En partie à cause de la crise du crédit et des coûts d’investissement élevés, MeDirect a longtemps été déficitaire. L’année dernière, malgré un doublement des revenus d’intérêts, la banque a encore plongé dans le rouge à hauteur de 5,6 millions d’euros. 2023 devait être l’année du redressement. “Nous avons réalisé un bénéfice de 1,8 million d’euros au cours des six premiers mois de l’année”, a déclaré M. Moreau. “Bien que nous ayons continué à investir massivement, à la fois dans le personnel et dans l’informatique, nous bénéficions d’une augmentation de l’épargne et des volumes de crédit. Nous bénéficions de l’augmentation des volumes d’épargne et de crédit, de l’arrivée de nouveaux clients et, bien sûr, de l’augmentation des taux d’intérêt. M. Moreau insiste sur le fait qu’il faut considérer MeDirect comme une entreprise qui a dépassé sa phase de start-up : “Des investissements substantiels ont été réalisés au cours des dernières années et nous avons prouvé que le modèle pouvait être rentable. Aujourd’hui, en tant que scale-up, nous sommes déterminés à accélérer la croissance.”
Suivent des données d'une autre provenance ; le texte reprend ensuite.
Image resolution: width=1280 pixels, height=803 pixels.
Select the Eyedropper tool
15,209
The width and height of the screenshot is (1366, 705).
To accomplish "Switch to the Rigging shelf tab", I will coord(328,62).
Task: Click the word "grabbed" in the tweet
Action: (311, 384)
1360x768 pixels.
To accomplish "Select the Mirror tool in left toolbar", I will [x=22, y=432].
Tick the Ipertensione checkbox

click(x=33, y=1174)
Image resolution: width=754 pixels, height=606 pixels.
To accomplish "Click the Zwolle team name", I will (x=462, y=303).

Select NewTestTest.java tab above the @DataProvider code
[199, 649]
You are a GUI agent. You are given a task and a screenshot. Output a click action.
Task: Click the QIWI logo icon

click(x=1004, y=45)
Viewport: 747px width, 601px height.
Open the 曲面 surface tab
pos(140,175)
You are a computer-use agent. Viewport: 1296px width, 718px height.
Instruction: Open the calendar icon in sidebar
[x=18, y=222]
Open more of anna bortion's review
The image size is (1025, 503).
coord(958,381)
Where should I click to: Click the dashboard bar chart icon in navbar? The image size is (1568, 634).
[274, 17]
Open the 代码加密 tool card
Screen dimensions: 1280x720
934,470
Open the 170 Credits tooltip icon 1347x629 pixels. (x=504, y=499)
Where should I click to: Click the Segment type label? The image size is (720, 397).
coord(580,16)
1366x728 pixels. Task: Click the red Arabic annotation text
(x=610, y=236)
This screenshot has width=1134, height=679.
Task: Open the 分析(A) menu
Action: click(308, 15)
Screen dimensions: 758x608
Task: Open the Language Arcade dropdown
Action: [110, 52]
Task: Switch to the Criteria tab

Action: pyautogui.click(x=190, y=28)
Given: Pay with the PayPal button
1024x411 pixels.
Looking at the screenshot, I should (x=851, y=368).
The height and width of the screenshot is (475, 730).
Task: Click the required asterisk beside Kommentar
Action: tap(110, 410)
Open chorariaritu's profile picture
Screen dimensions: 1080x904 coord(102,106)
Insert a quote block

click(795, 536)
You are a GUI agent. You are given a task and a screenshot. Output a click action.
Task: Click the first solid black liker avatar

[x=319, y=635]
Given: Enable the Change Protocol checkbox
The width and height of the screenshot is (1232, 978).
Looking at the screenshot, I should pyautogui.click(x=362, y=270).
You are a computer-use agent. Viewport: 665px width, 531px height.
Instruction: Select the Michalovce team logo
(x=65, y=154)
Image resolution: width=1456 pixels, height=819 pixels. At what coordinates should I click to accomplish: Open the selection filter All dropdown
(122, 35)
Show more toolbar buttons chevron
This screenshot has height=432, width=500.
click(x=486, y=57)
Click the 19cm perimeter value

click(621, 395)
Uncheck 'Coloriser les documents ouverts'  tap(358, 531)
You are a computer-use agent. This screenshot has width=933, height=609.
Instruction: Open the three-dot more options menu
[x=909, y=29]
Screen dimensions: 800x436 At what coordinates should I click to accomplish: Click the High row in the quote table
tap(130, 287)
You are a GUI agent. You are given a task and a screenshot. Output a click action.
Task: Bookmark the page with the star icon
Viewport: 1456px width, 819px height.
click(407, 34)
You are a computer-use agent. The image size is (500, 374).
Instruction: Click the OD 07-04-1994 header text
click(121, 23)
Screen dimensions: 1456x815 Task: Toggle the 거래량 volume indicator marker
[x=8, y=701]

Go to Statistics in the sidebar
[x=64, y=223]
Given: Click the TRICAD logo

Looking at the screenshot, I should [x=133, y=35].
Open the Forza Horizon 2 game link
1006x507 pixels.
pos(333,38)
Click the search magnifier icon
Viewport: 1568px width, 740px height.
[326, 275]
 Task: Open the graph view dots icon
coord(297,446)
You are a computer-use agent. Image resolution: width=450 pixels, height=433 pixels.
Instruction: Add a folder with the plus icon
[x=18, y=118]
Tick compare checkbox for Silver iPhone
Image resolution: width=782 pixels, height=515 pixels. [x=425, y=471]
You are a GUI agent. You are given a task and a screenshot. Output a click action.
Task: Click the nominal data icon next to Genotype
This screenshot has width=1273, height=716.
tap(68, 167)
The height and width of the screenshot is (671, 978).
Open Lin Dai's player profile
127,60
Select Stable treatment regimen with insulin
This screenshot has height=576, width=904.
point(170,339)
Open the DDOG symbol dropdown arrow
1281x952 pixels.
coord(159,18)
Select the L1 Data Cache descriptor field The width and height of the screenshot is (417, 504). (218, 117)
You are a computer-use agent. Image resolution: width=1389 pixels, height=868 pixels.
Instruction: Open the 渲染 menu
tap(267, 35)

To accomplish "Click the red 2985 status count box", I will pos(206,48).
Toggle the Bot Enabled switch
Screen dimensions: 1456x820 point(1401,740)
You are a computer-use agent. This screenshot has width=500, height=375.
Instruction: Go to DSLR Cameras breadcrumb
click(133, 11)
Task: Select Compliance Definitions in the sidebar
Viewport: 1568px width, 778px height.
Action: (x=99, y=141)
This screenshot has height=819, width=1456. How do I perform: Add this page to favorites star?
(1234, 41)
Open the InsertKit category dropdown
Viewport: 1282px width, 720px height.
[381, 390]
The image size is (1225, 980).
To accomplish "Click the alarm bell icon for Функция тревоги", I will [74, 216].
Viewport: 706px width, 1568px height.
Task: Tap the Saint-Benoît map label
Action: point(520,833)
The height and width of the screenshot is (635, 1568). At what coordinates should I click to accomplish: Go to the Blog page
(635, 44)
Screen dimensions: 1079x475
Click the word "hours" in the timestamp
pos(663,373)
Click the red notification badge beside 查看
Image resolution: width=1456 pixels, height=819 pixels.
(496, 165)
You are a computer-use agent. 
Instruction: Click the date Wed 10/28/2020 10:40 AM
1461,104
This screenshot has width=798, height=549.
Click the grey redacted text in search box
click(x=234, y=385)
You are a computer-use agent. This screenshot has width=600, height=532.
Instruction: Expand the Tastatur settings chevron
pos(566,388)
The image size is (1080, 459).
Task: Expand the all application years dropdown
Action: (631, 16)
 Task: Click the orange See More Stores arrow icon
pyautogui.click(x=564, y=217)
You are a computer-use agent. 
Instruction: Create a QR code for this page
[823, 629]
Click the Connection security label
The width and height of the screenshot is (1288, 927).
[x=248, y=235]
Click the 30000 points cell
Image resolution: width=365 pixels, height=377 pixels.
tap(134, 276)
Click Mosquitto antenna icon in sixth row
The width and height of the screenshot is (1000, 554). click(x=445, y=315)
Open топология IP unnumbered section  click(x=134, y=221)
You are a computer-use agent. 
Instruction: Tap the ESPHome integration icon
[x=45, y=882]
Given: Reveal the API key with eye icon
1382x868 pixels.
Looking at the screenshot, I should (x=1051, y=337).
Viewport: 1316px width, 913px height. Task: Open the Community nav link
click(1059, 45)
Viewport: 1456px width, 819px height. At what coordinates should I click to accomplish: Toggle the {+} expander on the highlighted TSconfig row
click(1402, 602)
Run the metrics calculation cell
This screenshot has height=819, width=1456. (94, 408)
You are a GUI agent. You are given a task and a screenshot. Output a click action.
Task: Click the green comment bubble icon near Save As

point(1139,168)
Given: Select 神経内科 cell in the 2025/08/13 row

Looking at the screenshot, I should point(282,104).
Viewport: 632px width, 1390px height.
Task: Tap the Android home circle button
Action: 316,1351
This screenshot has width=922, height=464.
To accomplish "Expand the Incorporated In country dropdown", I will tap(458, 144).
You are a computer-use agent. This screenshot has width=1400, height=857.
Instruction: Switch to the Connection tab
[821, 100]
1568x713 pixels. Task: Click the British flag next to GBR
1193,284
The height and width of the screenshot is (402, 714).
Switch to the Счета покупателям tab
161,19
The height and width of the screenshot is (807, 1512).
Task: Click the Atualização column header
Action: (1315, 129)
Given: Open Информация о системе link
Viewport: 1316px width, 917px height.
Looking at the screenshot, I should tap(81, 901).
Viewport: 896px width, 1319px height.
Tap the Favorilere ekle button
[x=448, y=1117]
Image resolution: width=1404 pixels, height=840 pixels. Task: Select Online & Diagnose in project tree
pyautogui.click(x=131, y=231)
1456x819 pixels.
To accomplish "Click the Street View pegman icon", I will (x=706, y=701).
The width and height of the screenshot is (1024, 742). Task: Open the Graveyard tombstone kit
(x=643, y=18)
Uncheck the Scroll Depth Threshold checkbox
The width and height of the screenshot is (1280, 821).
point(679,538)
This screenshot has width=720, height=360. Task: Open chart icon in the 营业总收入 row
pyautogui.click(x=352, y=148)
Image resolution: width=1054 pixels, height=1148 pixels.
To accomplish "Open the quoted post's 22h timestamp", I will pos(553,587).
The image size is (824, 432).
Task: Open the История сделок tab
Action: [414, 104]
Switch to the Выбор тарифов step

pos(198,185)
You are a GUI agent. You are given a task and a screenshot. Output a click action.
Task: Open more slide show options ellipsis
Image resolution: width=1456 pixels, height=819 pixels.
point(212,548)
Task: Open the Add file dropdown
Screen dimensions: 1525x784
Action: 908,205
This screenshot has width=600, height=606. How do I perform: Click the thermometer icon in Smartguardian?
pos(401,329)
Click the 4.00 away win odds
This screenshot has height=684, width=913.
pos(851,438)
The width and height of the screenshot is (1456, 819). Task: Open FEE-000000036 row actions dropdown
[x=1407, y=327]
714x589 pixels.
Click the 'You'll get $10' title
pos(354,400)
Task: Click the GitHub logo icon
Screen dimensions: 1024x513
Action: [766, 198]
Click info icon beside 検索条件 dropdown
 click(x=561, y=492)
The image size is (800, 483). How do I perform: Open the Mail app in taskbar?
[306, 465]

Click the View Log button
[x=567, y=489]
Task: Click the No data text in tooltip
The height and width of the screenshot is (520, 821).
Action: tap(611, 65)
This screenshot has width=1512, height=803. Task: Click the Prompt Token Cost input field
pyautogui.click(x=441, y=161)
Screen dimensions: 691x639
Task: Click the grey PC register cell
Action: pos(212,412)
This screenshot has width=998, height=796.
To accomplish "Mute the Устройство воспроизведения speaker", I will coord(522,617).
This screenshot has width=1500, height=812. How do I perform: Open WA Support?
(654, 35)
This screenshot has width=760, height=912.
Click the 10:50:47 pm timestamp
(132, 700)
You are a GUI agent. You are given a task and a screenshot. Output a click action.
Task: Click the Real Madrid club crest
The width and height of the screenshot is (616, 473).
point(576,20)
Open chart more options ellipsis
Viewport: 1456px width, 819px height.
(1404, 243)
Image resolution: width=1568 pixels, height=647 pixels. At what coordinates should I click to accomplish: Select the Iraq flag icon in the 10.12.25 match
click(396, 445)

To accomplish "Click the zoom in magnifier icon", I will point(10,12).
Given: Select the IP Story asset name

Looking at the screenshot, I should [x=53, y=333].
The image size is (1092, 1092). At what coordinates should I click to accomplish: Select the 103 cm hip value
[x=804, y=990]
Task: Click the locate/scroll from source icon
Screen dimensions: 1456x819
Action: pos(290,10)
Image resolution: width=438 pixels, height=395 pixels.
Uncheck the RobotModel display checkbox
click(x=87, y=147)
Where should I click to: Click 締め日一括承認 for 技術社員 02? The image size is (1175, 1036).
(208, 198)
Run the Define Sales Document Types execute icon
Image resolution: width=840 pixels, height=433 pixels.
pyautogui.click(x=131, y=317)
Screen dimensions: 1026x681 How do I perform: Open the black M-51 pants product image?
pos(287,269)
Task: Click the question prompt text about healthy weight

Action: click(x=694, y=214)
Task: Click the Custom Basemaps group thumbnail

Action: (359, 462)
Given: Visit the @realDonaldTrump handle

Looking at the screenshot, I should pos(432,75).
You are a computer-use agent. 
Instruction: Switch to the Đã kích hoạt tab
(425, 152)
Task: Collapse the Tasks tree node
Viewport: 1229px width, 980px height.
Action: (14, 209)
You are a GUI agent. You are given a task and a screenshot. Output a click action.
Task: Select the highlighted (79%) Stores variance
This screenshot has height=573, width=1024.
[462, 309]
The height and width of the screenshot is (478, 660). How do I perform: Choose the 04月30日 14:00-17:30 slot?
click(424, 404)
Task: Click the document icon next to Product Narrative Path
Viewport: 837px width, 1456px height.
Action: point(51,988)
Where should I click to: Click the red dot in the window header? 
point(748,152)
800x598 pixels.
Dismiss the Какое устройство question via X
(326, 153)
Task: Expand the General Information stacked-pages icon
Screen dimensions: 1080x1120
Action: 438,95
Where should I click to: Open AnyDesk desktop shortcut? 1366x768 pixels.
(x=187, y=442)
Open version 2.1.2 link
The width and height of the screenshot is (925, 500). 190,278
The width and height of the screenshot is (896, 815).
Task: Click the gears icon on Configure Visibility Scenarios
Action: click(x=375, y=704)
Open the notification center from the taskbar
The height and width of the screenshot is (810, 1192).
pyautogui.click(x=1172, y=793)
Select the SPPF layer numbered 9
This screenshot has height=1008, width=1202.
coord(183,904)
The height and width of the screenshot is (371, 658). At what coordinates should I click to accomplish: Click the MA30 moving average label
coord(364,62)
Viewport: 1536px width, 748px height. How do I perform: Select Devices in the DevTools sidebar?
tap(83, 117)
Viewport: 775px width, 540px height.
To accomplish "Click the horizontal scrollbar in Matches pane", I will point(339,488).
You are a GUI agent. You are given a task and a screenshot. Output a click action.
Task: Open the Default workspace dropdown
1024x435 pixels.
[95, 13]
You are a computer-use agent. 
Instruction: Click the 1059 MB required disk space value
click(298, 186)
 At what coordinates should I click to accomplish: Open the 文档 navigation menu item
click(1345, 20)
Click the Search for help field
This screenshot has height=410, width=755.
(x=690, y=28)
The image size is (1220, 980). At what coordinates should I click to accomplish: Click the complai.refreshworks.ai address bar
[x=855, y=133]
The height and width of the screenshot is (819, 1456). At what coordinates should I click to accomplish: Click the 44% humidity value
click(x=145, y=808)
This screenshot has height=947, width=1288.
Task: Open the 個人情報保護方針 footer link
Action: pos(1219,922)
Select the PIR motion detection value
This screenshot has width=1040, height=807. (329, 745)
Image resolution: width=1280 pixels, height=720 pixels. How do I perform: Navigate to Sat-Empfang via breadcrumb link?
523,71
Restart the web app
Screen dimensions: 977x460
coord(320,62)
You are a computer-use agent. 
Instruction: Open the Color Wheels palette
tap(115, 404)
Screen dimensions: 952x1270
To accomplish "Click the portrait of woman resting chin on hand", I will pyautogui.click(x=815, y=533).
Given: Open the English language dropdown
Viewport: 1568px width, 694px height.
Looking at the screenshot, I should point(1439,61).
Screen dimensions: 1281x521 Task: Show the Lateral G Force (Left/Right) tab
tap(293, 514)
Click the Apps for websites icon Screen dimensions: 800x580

MeDirect est indirectement détenue par la société d’investissement britannique AnaCap Financial Partners via le groupe maltais MDB. Ce fonds d’investissement privé est actuellement en pourparlers avec un consortium d’investisseurs désireux de soutenir l’expansion de MeDirect. M. Moreau n’a pas voulu confirmer si ces discussions pourraient déboucher sur une injection de capitaux frais. Il n’est pas lui-même impliqué dans ces discussions, mais parle de “nouveaux actionnaires ayant une vision à long terme et désireux de soutenir la stratégie de croissance”.

Selon lui, cette croissance peut d’abord démarrer en Belgique : “Nous avons encore beaucoup à gagner en Belgique, tant en termes de prêts que de dépôts d’épargne et de produits d’investissement. Il existe un marché pour une banque qui sert des clients qui ne veulent pas payer trop cher pour une bonne gamme de produits financiers. Pour les investisseurs avisés, ceux qui cherchent un bon compromis entre les rendements et les coûts, MeDirect est une option très attrayante.